(EXERCISE BRIEF)
Print out the entries, word for word.
━━━━━ MATERIAL PROVIDED ━━━━━
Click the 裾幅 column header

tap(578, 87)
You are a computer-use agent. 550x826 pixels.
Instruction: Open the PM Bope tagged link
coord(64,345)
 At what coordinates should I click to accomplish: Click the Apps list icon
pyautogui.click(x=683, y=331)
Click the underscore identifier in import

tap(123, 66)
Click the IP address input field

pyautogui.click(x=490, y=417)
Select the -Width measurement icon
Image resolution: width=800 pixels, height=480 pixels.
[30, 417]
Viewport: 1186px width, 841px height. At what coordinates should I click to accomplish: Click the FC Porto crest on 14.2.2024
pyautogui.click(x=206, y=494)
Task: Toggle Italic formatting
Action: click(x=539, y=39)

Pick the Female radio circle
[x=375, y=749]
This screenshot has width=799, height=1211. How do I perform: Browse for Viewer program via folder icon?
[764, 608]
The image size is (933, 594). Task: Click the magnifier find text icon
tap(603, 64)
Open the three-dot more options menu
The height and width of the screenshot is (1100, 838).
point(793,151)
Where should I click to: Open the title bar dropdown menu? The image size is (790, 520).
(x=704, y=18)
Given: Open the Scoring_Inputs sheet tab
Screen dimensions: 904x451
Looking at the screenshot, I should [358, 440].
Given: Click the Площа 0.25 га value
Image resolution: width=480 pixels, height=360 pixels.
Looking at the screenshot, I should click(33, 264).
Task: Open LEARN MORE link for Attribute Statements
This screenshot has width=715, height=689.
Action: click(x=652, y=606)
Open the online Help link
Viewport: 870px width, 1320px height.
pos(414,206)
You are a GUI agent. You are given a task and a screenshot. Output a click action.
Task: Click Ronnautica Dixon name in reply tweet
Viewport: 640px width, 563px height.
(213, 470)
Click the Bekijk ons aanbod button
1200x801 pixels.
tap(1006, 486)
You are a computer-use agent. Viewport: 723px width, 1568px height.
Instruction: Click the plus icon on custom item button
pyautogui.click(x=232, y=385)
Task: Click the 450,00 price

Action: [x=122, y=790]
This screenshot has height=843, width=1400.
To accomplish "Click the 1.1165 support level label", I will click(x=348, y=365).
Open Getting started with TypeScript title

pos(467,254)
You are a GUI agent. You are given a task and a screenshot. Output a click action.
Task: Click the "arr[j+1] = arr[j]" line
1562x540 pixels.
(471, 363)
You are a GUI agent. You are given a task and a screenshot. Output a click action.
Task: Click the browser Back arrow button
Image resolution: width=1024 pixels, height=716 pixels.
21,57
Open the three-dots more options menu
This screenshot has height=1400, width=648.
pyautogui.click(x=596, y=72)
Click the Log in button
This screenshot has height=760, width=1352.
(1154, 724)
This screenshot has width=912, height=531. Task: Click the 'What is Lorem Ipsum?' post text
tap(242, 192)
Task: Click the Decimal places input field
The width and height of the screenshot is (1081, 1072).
━━━━━
(COMPLETED EXERCISE)
Click the 裾幅 column header

tap(578, 87)
You are a computer-use agent. 550x826 pixels.
Instruction: Open the PM Bope tagged link
coord(64,345)
 At what coordinates should I click to accomplish: Click the Apps list icon
pyautogui.click(x=683, y=331)
Click the underscore identifier in import

tap(123, 66)
Click the IP address input field

pyautogui.click(x=490, y=417)
Select the -Width measurement icon
Image resolution: width=800 pixels, height=480 pixels.
[30, 417]
Viewport: 1186px width, 841px height. At what coordinates should I click to accomplish: Click the FC Porto crest on 14.2.2024
pyautogui.click(x=206, y=494)
Task: Toggle Italic formatting
Action: click(x=539, y=39)

Pick the Female radio circle
[x=375, y=749]
This screenshot has width=799, height=1211. How do I perform: Browse for Viewer program via folder icon?
[764, 608]
The image size is (933, 594). Task: Click the magnifier find text icon
tap(603, 64)
Open the three-dot more options menu
The height and width of the screenshot is (1100, 838).
point(793,151)
Where should I click to: Open the title bar dropdown menu? The image size is (790, 520).
(x=704, y=18)
Given: Open the Scoring_Inputs sheet tab
Screen dimensions: 904x451
Looking at the screenshot, I should [358, 440].
Given: Click the Площа 0.25 га value
Image resolution: width=480 pixels, height=360 pixels.
Looking at the screenshot, I should click(33, 264).
Task: Open LEARN MORE link for Attribute Statements
This screenshot has width=715, height=689.
Action: click(x=652, y=606)
Open the online Help link
Viewport: 870px width, 1320px height.
pos(414,206)
You are a GUI agent. You are given a task and a screenshot. Output a click action.
Task: Click Ronnautica Dixon name in reply tweet
Viewport: 640px width, 563px height.
(213, 470)
Click the Bekijk ons aanbod button
1200x801 pixels.
tap(1006, 486)
You are a computer-use agent. Viewport: 723px width, 1568px height.
Instruction: Click the plus icon on custom item button
pyautogui.click(x=232, y=385)
Task: Click the 450,00 price

Action: [x=122, y=790]
This screenshot has height=843, width=1400.
To accomplish "Click the 1.1165 support level label", I will click(x=348, y=365).
Open Getting started with TypeScript title

pos(467,254)
You are a GUI agent. You are given a task and a screenshot. Output a click action.
Task: Click the "arr[j+1] = arr[j]" line
1562x540 pixels.
(471, 363)
You are a GUI agent. You are given a task and a screenshot. Output a click action.
Task: Click the browser Back arrow button
Image resolution: width=1024 pixels, height=716 pixels.
21,57
Open the three-dots more options menu
This screenshot has height=1400, width=648.
pyautogui.click(x=596, y=72)
Click the Log in button
This screenshot has height=760, width=1352.
(1154, 724)
This screenshot has width=912, height=531. Task: Click the 'What is Lorem Ipsum?' post text
tap(242, 192)
Task: Click the Decimal places input field
The width and height of the screenshot is (1081, 1072).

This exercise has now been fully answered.